Saying I love you and being together for a few months- I was used to the discussion of future plans being brought up, especially living situations. I kept feeling like they were almost with me, just working out things with their family.

Being told I needed to be seen as their friend before their girlfriend was so valid and understandable.

But I will NEVER forget how much my heart broke when they let it slip that they weren’t planning on telling their daughter for a while after being told that I just needed to be around as a friend first for so long.

The day she asked me if I had fun with her dad and I realized… I couldn’t answer her. I wanted to marry her dad, teach her girl things and I wanted to play dinosaurs with her brother… and I was nothing more than an acquaintance in her eyes. Sneaking in and out so I was never seen…

I should have seen he wanted back in his marriage then.

I should have had more self respect and love for myself and i should have left. That hurt my heart more than I think anything did.

I was so unsure if I wanted to walk away, because once I did, I was gone. I thought maybe if they saw I wanted to marry them because I loved them and not for financial reasons like they now viewed marriage- maybe they’d finally be IN the relationship. Maybe if I was less anxious about money. Maybe if I bought them more things. I knew it was getting bad when I took out a payday loan. I’d just get a new bank account before the first payment came out, take the hit on my credit. I didn’t care, whatever to make them happy.. or maybe it was to stand out to them.

I got in a fight with my old roommate and it was made clear we were not living together again and panic set in.

You see, for me- failure wasn’t running home to my parents.

Failure was running home to the almost marriage I walked away from.

And I was NOT going back there.
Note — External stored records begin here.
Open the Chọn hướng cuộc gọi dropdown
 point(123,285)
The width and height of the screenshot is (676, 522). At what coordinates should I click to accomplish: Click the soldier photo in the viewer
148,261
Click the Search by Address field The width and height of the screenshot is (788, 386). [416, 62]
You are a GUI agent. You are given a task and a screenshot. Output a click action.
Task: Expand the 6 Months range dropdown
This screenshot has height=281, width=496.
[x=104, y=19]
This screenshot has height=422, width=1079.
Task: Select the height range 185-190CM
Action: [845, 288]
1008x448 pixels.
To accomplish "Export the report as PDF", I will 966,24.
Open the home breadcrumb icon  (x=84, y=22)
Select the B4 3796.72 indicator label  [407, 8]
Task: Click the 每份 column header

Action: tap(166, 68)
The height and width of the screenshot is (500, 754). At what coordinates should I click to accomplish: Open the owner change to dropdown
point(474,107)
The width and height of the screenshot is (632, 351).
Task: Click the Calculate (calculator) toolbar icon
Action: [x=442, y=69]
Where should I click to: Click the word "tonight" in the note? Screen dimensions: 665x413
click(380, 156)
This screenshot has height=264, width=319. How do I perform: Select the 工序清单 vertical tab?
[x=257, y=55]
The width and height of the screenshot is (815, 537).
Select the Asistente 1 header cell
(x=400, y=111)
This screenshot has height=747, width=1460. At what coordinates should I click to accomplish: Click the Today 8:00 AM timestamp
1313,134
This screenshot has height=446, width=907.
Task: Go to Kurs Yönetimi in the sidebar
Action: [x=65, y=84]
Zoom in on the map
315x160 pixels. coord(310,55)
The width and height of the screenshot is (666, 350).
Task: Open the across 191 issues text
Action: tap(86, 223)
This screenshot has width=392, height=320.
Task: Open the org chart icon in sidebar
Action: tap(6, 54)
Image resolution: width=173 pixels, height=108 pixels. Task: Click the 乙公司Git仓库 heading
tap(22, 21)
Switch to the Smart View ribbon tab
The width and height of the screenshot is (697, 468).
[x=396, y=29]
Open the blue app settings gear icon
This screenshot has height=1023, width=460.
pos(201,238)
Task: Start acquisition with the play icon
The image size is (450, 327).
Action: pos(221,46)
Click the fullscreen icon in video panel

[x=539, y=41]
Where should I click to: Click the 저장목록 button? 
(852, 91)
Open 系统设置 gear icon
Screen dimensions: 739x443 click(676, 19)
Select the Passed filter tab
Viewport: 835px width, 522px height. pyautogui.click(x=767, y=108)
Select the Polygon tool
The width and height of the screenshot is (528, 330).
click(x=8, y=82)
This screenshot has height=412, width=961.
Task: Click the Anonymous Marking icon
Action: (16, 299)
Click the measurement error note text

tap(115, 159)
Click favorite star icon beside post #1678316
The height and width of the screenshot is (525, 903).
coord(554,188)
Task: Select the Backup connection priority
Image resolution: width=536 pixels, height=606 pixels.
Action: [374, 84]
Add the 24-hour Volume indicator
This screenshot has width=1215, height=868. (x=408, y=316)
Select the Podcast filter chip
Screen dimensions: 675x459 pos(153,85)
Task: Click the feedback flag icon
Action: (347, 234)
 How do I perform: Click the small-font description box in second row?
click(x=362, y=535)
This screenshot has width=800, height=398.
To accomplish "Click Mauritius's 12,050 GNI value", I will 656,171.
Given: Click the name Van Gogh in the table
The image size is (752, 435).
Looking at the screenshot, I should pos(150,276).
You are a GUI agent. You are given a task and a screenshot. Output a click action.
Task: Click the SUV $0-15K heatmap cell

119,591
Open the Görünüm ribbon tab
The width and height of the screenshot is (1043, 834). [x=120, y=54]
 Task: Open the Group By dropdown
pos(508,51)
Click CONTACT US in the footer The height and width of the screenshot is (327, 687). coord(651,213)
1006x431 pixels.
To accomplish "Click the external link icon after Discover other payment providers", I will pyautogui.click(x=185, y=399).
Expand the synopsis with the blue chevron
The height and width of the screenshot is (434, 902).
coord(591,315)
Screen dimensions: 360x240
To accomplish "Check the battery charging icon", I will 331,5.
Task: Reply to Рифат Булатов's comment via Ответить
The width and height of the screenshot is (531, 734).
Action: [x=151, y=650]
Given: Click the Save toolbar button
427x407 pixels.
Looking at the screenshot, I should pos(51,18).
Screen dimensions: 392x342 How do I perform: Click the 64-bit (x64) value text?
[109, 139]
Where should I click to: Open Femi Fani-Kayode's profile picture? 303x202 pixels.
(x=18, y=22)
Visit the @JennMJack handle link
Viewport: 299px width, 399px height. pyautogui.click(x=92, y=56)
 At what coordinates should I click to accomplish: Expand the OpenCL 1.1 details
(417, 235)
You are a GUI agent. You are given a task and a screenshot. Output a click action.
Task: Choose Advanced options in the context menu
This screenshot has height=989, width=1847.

I was NOT going back to sunset.

I just needed advice. I didn’t want him to fix my problems. I just needed the person that said they loved me more than anyone’s ever loved to notice how stressed I was. Chunks of my hair started to fall out, I quit eating. I was told money was off limits to talk about, I didn’t know where to turn.

So I tried to make sure I’d be okay because I felt like I was on my own…

And I was.

I only could comprehend cheating as physical because I had only been cheated on physically. You don’t change a belief system just by hearing one persons opinion. Now, I know it’s much more than just physical.

But I also know that I hated being around them because they smoked cigarettes, and the 2 or 3 times we kissed (closed mouth, I might add)- it sent me into a panic attack because 1) I didn’t like them 2) cigarettes reminded me of so much trauma and 3) I wanted to rewind time and never do the birthday trip to Denver where I set myself so far behind so I wouldn’t have met who I did. I can’t remember what his face looks like, but I remember the kind of cigarettes he smoked and the color of his lighter the first time I saw them.

Whatever they want to tell themselves- I don’t care anymore.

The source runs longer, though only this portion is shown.